Opal nodded, still hanging on to my belt loop.
“Did you touch anything?”
“No, she didn’t touch anything. Who do you think she is?” I said. “Why would you make such an accusation?”
“Good Gawd, Barnaby, simmer down,” Maud May told me. “It wasn’t an accusation. I was merely inquiring.”
But I was mad as hell. I tossed her mail on the nightstand and said, “So anyhow. We’re leaving. What am I supposed to bring next time?”
“More cigarettes?” she asked. She was using a meeker tone of voice now. “And that plant, besides, to brighten my room?”
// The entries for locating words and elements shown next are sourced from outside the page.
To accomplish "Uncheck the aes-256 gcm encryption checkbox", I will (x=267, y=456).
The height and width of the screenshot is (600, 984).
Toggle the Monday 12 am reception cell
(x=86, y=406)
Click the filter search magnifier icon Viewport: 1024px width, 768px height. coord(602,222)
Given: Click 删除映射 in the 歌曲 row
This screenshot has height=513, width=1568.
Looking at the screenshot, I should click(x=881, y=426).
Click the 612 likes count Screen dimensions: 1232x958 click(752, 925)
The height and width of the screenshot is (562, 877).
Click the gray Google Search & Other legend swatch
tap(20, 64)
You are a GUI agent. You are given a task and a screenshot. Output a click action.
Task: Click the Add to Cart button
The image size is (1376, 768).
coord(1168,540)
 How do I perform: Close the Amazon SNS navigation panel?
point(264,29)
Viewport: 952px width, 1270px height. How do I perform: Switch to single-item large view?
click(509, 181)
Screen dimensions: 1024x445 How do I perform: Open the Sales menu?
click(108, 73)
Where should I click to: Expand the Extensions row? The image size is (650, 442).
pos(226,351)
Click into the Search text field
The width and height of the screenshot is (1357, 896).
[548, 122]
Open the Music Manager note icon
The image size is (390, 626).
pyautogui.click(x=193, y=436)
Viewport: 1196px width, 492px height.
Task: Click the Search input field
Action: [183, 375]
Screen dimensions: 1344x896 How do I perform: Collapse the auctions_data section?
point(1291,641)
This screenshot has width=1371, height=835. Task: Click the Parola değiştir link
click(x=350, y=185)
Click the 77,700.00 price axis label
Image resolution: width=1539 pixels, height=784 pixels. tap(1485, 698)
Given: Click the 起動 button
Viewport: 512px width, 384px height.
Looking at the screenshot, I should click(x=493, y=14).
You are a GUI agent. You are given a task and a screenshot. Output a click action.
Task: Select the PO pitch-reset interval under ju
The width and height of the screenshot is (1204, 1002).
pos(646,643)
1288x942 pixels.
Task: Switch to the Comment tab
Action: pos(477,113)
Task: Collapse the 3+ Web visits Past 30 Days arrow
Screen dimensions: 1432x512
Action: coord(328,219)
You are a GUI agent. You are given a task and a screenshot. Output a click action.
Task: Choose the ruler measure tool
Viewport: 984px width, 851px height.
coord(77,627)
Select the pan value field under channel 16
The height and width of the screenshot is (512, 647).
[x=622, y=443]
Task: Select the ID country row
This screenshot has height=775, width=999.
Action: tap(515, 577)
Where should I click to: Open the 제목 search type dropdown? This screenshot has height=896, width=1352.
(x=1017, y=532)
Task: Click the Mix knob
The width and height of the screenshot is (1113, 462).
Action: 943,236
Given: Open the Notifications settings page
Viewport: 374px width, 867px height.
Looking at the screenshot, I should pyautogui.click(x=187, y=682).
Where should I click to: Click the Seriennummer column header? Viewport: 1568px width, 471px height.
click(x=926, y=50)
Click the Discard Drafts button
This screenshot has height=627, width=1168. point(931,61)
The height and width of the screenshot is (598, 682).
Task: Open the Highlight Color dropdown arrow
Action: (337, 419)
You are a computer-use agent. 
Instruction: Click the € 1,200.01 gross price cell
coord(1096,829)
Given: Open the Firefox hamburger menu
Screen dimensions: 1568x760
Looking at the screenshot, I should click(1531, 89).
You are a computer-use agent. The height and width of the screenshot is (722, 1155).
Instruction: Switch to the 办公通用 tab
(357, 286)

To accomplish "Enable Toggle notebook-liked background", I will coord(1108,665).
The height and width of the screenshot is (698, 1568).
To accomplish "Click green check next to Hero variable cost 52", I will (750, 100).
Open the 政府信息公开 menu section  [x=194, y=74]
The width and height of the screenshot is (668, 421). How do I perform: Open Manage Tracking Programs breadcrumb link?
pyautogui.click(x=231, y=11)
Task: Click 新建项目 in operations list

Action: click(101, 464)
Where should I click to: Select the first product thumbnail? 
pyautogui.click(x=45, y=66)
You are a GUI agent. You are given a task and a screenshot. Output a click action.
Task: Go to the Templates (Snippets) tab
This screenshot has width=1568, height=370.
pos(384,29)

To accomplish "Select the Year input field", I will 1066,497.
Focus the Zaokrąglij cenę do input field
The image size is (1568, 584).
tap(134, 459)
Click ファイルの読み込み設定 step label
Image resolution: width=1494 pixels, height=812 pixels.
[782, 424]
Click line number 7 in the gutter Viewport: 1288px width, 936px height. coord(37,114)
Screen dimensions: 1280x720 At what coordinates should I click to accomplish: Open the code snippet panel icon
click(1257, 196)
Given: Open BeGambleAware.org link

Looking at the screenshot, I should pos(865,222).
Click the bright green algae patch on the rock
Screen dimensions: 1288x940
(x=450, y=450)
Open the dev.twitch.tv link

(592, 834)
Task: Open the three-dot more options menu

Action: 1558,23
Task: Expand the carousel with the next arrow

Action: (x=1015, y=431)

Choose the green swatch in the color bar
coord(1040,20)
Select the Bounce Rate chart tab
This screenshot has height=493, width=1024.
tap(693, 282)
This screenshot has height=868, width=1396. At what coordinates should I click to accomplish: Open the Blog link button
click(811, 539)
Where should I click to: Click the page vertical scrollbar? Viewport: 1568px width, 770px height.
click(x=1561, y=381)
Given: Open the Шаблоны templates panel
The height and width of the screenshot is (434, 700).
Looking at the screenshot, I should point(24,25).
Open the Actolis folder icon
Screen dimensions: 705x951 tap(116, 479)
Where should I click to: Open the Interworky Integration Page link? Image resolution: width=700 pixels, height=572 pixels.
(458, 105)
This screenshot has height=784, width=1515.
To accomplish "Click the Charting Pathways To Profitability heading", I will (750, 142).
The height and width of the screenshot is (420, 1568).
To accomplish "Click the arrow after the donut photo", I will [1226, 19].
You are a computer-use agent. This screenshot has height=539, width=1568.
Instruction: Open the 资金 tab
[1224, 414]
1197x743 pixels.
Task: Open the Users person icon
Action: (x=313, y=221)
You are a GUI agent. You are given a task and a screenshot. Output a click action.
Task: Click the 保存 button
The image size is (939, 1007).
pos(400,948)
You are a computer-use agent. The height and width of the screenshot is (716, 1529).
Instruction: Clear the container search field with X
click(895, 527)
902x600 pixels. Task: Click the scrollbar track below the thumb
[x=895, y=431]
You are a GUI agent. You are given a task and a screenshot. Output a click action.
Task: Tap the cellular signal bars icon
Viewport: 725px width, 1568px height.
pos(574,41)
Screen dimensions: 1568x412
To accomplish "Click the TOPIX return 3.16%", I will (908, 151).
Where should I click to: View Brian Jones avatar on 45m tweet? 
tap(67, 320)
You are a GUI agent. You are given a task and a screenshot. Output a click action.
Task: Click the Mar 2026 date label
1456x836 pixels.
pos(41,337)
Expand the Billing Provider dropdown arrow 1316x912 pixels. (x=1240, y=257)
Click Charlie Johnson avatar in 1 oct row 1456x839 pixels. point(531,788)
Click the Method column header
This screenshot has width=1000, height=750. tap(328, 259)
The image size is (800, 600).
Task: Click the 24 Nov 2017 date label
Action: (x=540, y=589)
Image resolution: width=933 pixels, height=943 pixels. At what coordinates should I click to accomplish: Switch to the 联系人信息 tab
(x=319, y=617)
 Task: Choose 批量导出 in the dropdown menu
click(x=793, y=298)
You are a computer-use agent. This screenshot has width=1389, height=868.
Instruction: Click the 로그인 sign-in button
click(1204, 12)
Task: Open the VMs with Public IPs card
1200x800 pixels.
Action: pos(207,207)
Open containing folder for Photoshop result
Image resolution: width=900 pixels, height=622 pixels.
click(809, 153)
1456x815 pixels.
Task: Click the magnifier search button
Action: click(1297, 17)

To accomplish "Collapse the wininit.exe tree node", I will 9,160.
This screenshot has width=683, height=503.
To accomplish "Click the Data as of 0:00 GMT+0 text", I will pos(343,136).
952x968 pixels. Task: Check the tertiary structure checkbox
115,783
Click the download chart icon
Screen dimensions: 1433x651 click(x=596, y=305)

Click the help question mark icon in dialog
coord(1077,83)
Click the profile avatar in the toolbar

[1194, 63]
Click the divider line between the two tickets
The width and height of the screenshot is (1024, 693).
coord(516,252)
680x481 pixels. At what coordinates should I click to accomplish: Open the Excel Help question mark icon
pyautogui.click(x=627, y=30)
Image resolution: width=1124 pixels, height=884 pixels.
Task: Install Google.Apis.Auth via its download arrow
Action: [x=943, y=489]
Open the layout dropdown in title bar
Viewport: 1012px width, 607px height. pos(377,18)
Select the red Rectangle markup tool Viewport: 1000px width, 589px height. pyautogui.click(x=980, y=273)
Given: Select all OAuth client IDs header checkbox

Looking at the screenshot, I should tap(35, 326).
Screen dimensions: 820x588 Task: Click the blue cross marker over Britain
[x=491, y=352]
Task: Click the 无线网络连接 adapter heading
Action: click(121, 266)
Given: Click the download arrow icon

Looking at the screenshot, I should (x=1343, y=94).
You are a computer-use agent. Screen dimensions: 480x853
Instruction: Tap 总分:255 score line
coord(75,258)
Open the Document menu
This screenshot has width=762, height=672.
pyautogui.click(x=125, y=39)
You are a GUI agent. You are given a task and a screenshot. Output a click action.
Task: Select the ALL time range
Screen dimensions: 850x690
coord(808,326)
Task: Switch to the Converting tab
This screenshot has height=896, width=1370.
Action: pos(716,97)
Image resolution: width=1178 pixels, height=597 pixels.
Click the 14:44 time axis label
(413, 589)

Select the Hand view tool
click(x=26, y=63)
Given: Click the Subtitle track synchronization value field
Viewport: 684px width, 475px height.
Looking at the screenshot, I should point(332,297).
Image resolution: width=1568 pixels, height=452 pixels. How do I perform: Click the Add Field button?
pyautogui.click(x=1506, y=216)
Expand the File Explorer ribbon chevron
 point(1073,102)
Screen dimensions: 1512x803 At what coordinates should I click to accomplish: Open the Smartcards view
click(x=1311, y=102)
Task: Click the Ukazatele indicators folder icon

“Fine,” I said, and I walked out, with an arm around Opal’s shoulders.
In the car, I said, “Next stop is Mr. Shank. You’re going to like Mr. Shank. He’s lonely and he loves to see kids.” My voice had a loud, fake ring to it that I couldn’t seem to get rid of.
“Maybe I could just go back to Grandma’s,” Opal said.
“Go back now?”
“I could watch TV or something.”
“Well,” I said. “All right.”
It was almost noon, anyhow. I figured we could have lunch there and she’d get her second wind.
At my parents’ house, I phoned Mr. Shank to push his morning appointment up to early afternoon. Then I went out to the kitchen, where Mom and Opal were mixing tuna salad. “Barnaby Gaitlin,” my mother said, “what could you have been thinking of?”